Work instructions: Copy the items in the part that opens with the line containing "You are a computer-use agent. Viewport: 1378px" and closes with the line containing "Looking at the screenshot, I should click(x=216, y=230).", replacing "Cancel" with "Close" and keeping everything else unchanged.

********

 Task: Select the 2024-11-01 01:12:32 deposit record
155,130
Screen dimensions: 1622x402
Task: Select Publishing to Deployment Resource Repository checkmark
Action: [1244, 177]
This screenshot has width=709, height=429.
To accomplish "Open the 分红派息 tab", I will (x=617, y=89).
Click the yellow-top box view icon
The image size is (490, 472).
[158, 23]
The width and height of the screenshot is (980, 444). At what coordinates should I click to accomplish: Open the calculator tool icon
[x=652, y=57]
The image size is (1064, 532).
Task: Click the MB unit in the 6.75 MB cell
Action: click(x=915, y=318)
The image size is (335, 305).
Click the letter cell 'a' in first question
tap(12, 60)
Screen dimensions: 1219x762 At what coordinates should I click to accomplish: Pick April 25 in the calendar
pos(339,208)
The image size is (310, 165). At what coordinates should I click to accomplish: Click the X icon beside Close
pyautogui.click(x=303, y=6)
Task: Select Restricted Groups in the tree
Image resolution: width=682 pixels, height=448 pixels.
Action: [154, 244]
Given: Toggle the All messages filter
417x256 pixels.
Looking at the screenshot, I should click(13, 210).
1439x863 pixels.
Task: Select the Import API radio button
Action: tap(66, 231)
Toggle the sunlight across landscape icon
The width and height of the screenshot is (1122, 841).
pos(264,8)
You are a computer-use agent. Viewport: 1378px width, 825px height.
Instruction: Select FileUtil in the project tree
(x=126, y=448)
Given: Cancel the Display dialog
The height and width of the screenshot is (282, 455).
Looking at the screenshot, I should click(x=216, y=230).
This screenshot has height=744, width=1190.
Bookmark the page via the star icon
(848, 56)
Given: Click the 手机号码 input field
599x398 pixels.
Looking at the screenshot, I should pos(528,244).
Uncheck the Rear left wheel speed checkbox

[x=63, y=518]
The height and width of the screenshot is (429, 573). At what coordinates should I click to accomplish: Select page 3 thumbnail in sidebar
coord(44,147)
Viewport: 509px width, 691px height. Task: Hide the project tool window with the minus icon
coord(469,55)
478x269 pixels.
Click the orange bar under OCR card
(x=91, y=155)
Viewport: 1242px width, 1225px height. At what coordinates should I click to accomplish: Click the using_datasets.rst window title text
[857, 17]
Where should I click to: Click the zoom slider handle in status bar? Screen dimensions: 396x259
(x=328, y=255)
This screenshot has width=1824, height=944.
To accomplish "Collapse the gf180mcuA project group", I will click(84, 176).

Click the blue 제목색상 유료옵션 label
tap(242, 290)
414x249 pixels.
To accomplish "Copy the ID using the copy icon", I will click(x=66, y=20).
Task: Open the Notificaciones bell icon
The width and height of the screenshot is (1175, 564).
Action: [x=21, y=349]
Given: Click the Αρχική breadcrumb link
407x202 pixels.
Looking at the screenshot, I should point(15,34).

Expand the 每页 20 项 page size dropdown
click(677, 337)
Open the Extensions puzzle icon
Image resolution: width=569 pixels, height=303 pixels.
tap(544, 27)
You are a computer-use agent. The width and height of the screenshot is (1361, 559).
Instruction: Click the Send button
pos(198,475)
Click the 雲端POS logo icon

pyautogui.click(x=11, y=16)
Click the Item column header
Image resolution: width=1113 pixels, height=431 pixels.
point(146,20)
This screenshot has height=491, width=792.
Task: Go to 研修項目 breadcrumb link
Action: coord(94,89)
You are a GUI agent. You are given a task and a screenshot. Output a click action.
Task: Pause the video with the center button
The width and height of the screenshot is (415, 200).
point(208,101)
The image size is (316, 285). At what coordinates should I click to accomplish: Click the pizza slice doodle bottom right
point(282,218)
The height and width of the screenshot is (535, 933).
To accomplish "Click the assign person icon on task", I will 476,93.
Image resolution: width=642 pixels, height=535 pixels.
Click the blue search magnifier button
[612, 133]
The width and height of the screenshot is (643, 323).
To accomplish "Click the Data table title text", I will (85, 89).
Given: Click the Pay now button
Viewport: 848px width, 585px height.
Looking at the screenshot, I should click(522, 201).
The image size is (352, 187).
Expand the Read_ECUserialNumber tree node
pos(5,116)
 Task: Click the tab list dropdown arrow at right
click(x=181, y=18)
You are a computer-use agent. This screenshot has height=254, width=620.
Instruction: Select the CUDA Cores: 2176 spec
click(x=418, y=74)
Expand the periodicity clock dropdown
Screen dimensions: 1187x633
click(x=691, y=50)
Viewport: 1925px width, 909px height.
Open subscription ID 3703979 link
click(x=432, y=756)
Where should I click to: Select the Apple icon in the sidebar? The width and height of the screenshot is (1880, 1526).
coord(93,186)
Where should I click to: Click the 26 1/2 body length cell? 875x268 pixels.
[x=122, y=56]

********

Output for this exercise:
You are a computer-use agent. Viewport: 1378px width, 825px height.
Instruction: Select FileUtil in the project tree
(x=126, y=448)
Given: Close the Display dialog
The height and width of the screenshot is (282, 455).
Looking at the screenshot, I should click(x=216, y=230).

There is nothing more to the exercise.